Największą wadą w Polsce iPhone-a jest cena a dokładniej brak tańszych modeli, bo jeśli będziemy rozmawiać o zakupie w sklepie (bez umowy) iPhone a np. Samsung Galaxy S III, czy najnowszej Nokii Lumia 920 (zaprezentowana dzisiaj) - to ceny są podobne.
To, że z Androidem, czy Windowsem można kupić właśnie tańsze (mniejsze) modele - jest dużym plusem.
Ceny Apple na całym świece są wyższe niż konkurencja, wiele osób to krytykuje (często wręcz wyśmiewa użytkowników), ale jeśli spojrzeć na to od strony biznesowej, to jeśli coś da się sprzedać za 100$, to po tyle trzeba sprzedawać i m.in. właśnie dlatego Apple ma jakąś niebotyczną gotówkę na koncie. Chociaż podobno szykują mniejszego iPada (7,85") w cenie 300 lub mniej dolarów, może wiedzą, że kryzys będzie pogłębiał albo Google Nexus 7 rozpoczął "wojnę cenową" na rynku tabletów i jeśli nie wprowadzą tańszego, to będą tracić?
Który system jest najlepszy, to dobre pytanie, dużo zależy, od tego, do czego telefon ma służyć (praca, zabawa, jedno czy drugie, internet itd.) oraz ile ma kosztować (umowa, sklep).
Osobiście gdyby nie umowy z operatorami, to raczej nie kupiłbym telefonu za ponad 2 tyś.
Czytałem o badaniach, który system jest najlepszy do pracy (biznesu) - wygrał system Black Berry (nie znam), drugi był iOS, potem Windows Phone a na końcu Android i wg mnie tak jest.

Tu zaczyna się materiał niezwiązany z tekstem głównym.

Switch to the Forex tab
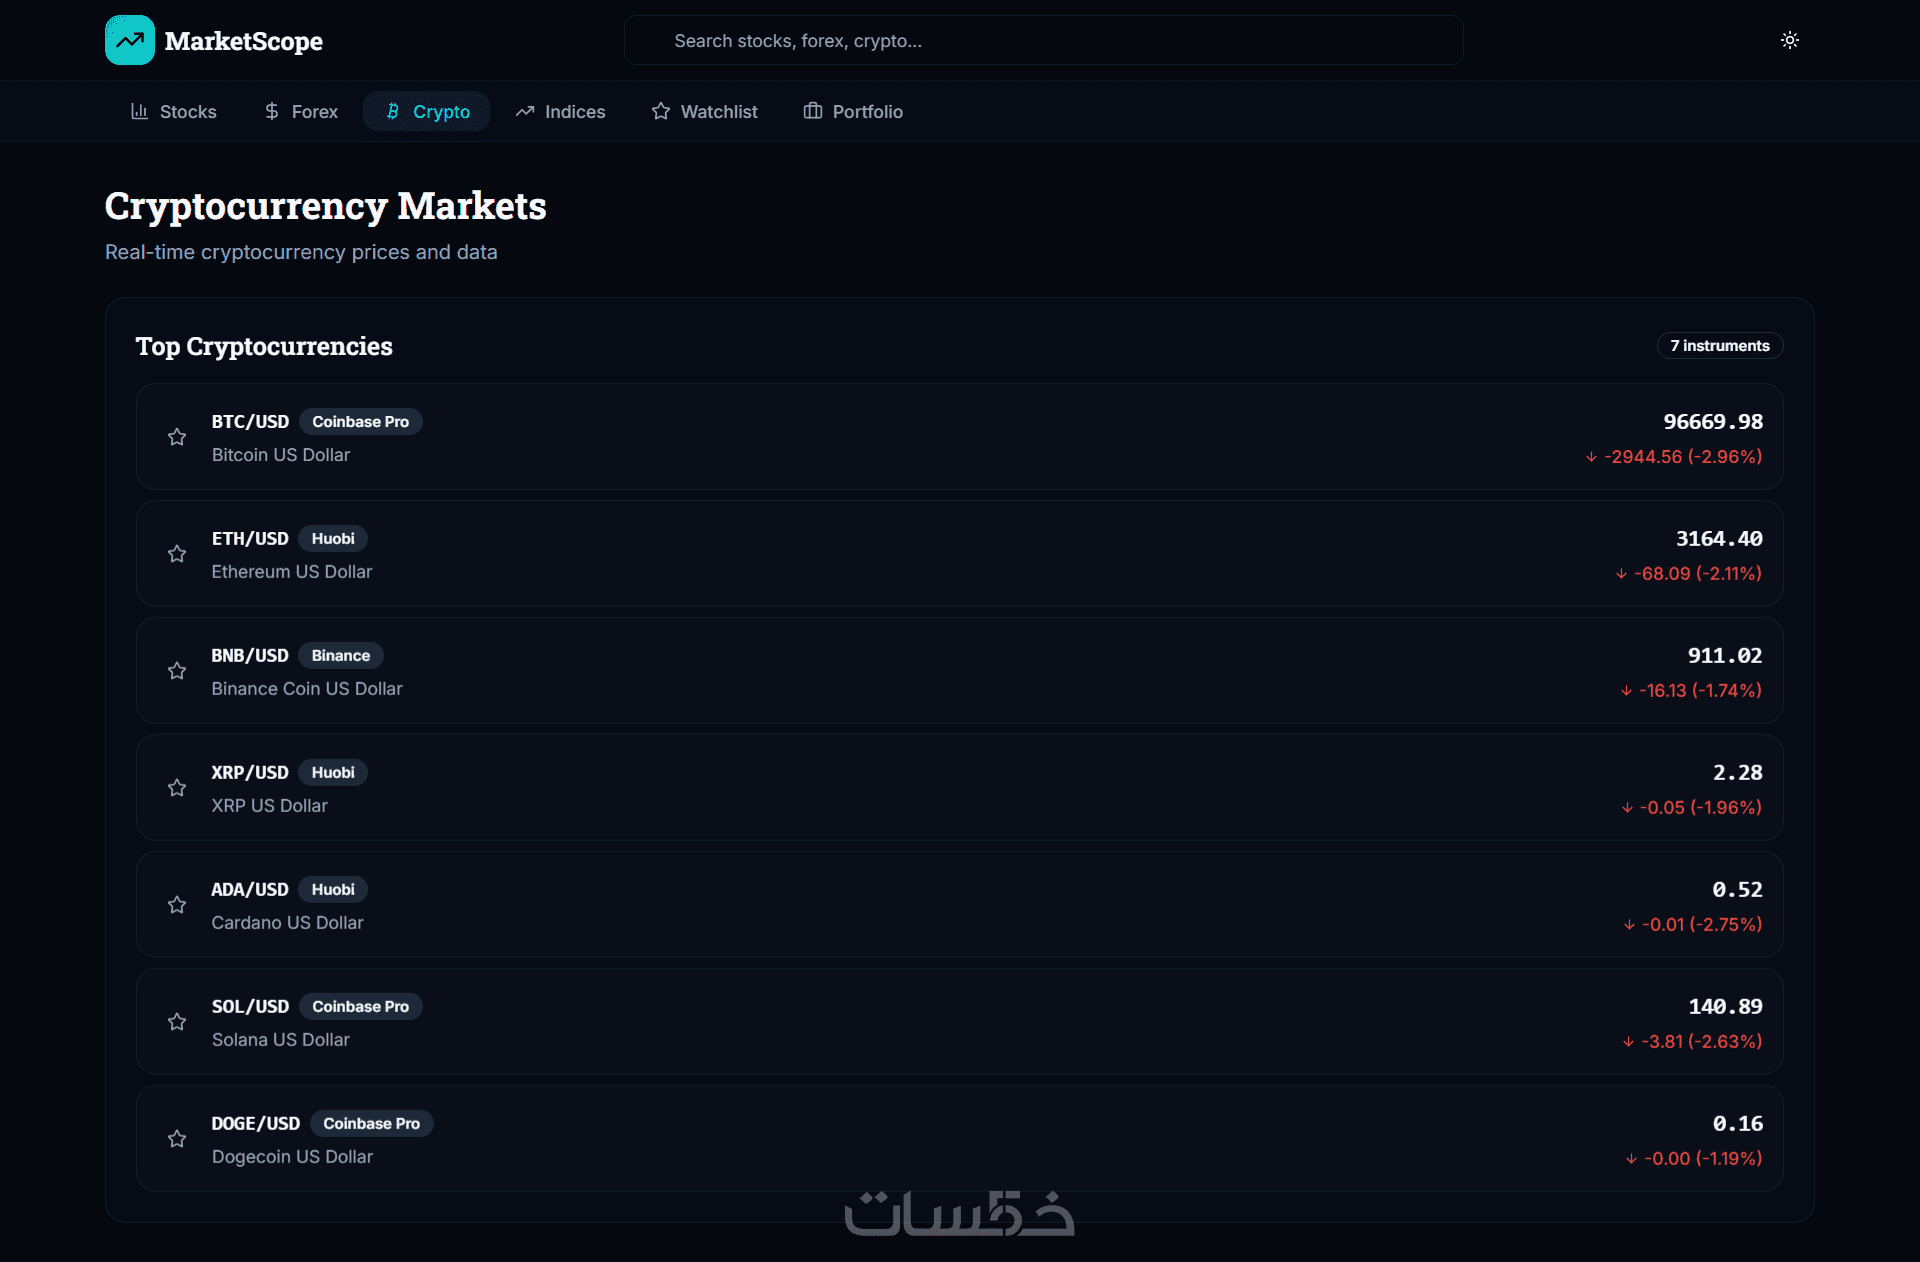This screenshot has height=1262, width=1920. (x=300, y=111)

Na pewno nie można napisać, że produkty Apple mają ładnie wyglądać i nic więcej!

Bugaloo - zastanawiasz się na WP8 - jak wiesz dzisiaj zaprezentowano nowe Nokie z WP8 (m.in. Lumię 920) - tu masz film reklamujący nową optykę z Pure View i stabilizacją - http://www.youtube.com/watch?v=cimDfEIEiu0 - zatrzymaj w 27s. i zobacz, kto się odbija w szybie tego domku w tle - to raczej nie jest ten chłopak z Lumią a raczej operator z kamerą ;), ciekawe czy będzie z tego afera?

Vivid - jak tam bateria w Twojej Lumii 800, bo u nas tragicznie, nawet w stanie czuwania, z włączonym oszczędzaniem baterii, bez 3G, WiFi itd. - nie wytrzymuje całego dnia?
Awatar użytkownika
Vivid
Dynamiczny Geriatryczny
Dynamiczny Geriatryczny
Posty: 28703
Rejestracja: 15 sie 2006, 06:47
Lokalizacja: Menelowo

Re: Fenomen jabłuszka :)

Apple jak dla mnie popełniło błąd na początku i dość długo się go trzymało. Kolejne iPhony były do tyłu w stosunku do konkurencji, zawsze czegoś brakowało. Dopiero 4-ka w miarę dogoniła.
Idea była prosta - po co pchać kupę "śmieci" i tak nieużywanych przez 90% klientów, zamulać system albo doprowadzać do potencjalnych zwiech i zwolnień pracy?
Tylko że się przeliczono w tym pomyśle. Z gruntu jest to dobre ale może nie doceniono tego, że człowiek jednak musi mieć :), nie używa ale dobrze się czuje jak ma. Pewnie część użytkowników poczuła się nawet jak potraktowani jako jakieś głupie owce. Macie ładne pudełko i ładny obrazek (interfejs) i starczy, to was cieszy jak każdego średnio rozgarniętego szympansa, reszty wam nie trzeba bo nie ogarniecie ... :)
Stąd fala krytyki pierwszych iPhone-ów.
Poza tym jak się płaci stosunkowo dużo za sprzęt to jak on może w ogóle czegoś nie mieć, albo co gorsze, nie mieć czegoś co ma jakiś budżeciak konkurencji?! ...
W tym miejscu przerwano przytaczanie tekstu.